What you need to do =>
- A) Does the taste transduction passage agree with each of these statements: (i) quinine has been shown to both inhibit and activate PDE in bovine taste tissue; (ii) the second sweet pathway is used with sugars; (iii) it is clear how the receptors selectively mediate cAMP responses to sugars? Answer yes or no for each, quoting the deciding words of the passage.
- B) What is the Spanish translation of this sentence from the taste transduction passage: "There are currently two models proposed for sweet taste transduction."
- C) Could you give the next part of the taste transduction passage, starting right after its final sentence?

Document text =>
++++++++++
It is thought that these five diverse mechanisms have developed as defense mechanisms. This would imply that many different poisonous or harmful bitter agents exist and these five mechanisms exist to prevent humans from eating or drinking them. It is also possible that some mechanisms can act as backups should a primary mechanism fail. One example of this could be quinine, which has been shown to both inhibit and activate PDE in bovine taste tissue.

== Sweet transduction ==
There are currently two models proposed for sweet taste transduction. The first pathway is a GPCRG_{s}-cAMP pathway. This pathway starts with sucrose and other sugars activating G_{s} inside the cell through a membrane-bound GPCR. The activated G_{as} activates adenylyl cyclase to generate cAMP. From this point, one of two pathways can be taken. cAMP may act directly to cause an influx of cations through cAMP- gated channels or cAMP can activate protein kinase A, which causes the phosphorylation of K+ channels, thus closing the channels, allowing for depolarization of the taste cell, subsequent opening of voltage-gated Ca^{2+} channels and causing neurotransmitter release .

The second pathway is a GPCR-G_{q}/Gβγ-IP_{3} pathway which is used with artificial sweeteners. Artificial sweeteners bind and activate GPCRs coupled to PLCβ_{2} by either α-G_{q} or Gβγ. The activated subunits activate PLCβ_{2} to generate IP_{3} and DAG. IP_{3} and DAG elicit Ca^{2+} release from the endoplasmic reticulum and cause cellular depolarization. An influx of Ca^{2+} triggers neurotransmitter release. While these two pathways coexist in the same TRCs, it is unclear how the receptors selectively mediate cAMP responses to sugars and IP_{3} responses to artificial sweeteners .
++++++++++
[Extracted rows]
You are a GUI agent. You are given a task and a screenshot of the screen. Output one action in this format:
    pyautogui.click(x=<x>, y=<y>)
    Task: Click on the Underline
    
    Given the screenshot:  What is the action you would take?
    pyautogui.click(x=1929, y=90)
++++++++++
Task responses =>
- A)
(i) Yes: "quinine, which has been shown to both inhibit and activate PDE in bovine taste tissue"
(ii) No: "which is used with artificial sweeteners"
(iii) No: "it is unclear how the receptors selectively mediate cAMP responses to sugars"

- B) Actualmente hay dos modelos propuestos para la transducción del gusto dulce.

- C)
== Evolution of bitter taste receptors ==
Of the five basic tastes, three (sweet, bitter and umami tastes) are mediated by receptors from the G protein-coupled receptor family. Mammalian bitter taste receptors (T2Rs) are encoded by a gene family of only a few dozen members. It is believed that bitter taste receptors evolved as a mechanism to avoid ingesting poisonous and harmful substances. If this is the case, one might expect different species to develop different bitter taste receptors based on dietary and geographical constraints. With the exception of T2R1 (which lies on chromosome 5) all human bitter taste receptor genes can be found clustered on chromosome 7 and chromosome 12. Analyzing the relationships between bitter taste receptor genes show that the genes on the same chromosome are more closely related to each other than genes on different chromosomes. Furthermore, the genes on chromosome 12 have higher sequence similarity than the genes found on chromosome 7. This indicates that these genes evolved via tandem gene duplications and that chromosome 12, as a result of its higher sequence similarity between its genes, went through these tandem duplications more recently than the genes on chromosome 7.

== Gustducin in the stomach ==
Recent work by Enrique Rozengurt has shed some light on the presence of gustducin in the stomach and gastrointestinal tract. His work suggests that gustducin is present in these areas as a defense mechanism. It is widely known that some drugs and toxins can cause harm and even be lethal if ingested. It has already been theorized that multiple bitter taste reception pathways exist to prevent harmful substances from being ingested, but a person can choose to ignore the taste of a substance. Ronzegurt suggests that the presence of gustducin in epithelial cells in the stomach and gastrointestinal tract are indicative of another line of defense against ingested toxins. Whereas taste cells in the mouth are designed to compel a person to spit out a toxin, these stomach cells may act to force a person to spit up the toxins in the form of vomit.